--- What to work on ---
Looking at the entries, how many lines hold the word "circle"? State the number by itself.

--- Data supplied ---
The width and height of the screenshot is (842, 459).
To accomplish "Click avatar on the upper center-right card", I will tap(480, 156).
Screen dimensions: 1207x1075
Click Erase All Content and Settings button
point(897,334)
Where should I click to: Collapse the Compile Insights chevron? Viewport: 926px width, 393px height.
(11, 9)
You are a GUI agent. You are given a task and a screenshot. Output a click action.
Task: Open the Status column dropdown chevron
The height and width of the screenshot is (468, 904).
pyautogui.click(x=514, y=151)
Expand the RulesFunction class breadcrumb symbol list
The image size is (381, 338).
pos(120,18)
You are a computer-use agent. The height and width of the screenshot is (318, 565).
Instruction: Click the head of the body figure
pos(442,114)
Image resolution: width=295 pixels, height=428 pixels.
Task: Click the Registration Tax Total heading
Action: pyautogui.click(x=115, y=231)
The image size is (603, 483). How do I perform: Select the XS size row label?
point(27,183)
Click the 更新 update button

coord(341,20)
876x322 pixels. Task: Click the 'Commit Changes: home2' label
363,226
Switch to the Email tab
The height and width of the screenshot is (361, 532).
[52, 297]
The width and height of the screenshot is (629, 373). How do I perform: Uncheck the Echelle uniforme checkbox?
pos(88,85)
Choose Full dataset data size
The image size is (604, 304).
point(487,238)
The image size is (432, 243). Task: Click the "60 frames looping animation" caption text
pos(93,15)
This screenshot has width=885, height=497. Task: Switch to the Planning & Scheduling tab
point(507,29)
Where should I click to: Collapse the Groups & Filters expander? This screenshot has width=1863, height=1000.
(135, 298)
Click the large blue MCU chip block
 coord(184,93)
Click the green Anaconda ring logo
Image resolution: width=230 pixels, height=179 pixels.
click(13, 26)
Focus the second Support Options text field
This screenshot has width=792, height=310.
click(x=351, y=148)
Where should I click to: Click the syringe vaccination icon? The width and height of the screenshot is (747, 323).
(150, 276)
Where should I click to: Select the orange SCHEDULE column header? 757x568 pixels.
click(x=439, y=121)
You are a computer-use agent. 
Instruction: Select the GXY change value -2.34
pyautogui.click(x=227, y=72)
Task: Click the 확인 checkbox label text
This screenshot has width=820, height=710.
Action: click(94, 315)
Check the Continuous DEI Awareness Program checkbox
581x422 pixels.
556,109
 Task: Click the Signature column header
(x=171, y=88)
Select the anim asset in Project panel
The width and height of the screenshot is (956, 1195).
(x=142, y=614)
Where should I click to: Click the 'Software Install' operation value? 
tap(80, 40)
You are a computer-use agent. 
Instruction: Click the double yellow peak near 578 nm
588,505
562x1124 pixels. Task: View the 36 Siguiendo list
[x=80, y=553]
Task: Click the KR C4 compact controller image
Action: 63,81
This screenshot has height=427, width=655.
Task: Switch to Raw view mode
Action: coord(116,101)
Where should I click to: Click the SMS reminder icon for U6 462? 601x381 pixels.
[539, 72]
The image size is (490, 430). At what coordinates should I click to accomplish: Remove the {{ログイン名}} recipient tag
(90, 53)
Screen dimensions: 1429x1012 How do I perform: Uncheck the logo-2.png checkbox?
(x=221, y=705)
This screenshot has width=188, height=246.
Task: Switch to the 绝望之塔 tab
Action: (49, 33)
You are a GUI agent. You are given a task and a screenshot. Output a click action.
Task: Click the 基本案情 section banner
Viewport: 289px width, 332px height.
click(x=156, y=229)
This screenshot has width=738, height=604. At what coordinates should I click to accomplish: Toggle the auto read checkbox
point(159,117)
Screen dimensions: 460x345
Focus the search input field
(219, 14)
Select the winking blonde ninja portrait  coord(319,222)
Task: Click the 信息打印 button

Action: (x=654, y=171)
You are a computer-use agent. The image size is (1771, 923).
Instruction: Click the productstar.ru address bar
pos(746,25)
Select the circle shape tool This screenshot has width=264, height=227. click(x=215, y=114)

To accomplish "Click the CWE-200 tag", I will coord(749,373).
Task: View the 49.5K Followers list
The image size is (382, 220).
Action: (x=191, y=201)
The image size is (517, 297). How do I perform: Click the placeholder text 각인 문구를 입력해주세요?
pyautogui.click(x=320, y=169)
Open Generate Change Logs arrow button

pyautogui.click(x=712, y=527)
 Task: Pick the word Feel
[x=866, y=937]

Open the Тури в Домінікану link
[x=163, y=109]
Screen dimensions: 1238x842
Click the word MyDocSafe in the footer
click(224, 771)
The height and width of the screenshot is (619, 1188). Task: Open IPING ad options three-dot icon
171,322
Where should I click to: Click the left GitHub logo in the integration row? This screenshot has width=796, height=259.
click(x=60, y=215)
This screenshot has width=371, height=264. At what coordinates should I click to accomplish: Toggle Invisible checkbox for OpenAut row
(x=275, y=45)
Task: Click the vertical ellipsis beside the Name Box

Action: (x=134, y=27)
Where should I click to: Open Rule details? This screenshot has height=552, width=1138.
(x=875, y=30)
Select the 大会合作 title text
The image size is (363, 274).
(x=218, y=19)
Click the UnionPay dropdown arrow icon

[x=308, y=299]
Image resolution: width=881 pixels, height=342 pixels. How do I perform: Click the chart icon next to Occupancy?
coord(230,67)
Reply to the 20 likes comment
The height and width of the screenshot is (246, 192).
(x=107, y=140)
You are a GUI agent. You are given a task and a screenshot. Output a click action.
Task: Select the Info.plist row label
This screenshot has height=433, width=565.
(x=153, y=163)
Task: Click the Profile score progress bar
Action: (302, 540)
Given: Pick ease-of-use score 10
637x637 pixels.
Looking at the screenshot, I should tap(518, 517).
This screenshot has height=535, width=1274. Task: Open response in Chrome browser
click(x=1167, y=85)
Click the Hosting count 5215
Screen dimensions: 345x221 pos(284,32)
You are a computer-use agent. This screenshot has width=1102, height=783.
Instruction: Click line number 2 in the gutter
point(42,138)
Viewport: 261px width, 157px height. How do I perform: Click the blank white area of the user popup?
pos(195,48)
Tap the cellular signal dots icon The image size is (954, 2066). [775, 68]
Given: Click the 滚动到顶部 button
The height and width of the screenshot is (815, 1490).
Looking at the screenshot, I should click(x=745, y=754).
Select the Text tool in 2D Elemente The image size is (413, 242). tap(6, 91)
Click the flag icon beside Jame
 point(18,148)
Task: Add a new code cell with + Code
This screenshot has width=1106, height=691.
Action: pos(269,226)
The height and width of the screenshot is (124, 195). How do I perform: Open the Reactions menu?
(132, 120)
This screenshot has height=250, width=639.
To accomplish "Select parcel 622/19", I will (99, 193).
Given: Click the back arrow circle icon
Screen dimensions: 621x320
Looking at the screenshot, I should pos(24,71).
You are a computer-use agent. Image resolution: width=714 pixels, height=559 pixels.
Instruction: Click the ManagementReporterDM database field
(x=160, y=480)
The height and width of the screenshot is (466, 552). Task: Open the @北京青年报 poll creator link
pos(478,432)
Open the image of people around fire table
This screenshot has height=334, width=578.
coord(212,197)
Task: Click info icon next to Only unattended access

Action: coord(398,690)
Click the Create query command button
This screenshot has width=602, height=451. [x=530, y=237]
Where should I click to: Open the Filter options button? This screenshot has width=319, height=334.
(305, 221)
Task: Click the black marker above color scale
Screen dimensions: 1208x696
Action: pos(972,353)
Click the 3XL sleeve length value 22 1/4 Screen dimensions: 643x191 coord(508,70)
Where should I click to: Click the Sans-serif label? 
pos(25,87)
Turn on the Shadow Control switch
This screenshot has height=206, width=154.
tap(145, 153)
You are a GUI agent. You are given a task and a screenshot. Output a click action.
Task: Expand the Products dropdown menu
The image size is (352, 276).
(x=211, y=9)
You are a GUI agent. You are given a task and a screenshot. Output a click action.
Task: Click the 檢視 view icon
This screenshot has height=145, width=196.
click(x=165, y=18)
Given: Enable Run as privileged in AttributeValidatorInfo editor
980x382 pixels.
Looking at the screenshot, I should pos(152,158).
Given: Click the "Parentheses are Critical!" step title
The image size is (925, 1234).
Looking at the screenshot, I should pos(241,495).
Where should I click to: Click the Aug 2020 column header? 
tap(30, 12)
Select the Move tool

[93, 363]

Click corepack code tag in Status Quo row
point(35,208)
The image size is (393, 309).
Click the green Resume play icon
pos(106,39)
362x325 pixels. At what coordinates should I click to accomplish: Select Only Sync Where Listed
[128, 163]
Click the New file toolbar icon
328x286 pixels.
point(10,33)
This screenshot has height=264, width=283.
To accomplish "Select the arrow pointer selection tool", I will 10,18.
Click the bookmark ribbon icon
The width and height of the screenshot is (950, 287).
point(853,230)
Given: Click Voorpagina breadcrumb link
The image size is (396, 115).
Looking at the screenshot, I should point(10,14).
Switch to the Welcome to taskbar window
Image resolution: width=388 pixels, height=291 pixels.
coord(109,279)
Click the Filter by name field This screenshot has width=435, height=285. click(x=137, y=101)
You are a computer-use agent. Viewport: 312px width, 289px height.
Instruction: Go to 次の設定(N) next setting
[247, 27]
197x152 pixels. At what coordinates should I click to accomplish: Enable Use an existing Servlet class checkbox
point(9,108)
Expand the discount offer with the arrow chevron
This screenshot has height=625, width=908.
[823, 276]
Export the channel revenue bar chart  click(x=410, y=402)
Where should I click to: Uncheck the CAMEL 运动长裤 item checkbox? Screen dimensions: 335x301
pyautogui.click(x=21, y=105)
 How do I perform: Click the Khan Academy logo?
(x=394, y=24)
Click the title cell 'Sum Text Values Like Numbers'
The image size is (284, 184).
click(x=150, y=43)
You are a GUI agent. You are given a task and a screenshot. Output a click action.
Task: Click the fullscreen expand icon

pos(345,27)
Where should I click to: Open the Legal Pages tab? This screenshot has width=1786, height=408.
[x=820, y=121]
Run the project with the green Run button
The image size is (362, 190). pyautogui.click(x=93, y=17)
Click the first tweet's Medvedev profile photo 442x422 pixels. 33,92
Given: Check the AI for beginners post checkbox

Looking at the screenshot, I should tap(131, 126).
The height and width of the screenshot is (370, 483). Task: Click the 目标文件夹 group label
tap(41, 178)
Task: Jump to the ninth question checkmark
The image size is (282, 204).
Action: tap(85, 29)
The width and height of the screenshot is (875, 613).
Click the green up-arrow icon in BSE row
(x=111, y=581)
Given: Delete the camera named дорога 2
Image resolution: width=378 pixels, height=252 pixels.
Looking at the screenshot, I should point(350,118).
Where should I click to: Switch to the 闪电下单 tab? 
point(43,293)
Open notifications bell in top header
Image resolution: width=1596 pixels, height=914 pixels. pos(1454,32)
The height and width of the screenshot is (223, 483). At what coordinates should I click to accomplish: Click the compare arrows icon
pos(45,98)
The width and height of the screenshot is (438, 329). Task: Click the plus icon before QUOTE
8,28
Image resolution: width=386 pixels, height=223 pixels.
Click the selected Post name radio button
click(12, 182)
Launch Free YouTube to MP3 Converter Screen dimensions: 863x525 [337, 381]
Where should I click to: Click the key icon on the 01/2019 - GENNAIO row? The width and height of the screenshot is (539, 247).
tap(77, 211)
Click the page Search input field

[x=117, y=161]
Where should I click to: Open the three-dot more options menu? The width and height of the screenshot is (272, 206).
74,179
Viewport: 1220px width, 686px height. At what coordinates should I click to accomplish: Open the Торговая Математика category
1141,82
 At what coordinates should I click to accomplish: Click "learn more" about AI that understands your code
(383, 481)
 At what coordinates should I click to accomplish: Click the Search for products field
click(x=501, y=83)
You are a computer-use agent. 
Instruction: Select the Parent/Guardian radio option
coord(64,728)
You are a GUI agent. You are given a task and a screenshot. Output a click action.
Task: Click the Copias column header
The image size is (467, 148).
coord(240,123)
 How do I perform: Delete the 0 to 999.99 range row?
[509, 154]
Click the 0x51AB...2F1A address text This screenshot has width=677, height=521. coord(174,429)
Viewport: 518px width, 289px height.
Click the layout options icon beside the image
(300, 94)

--- Your solution ---
2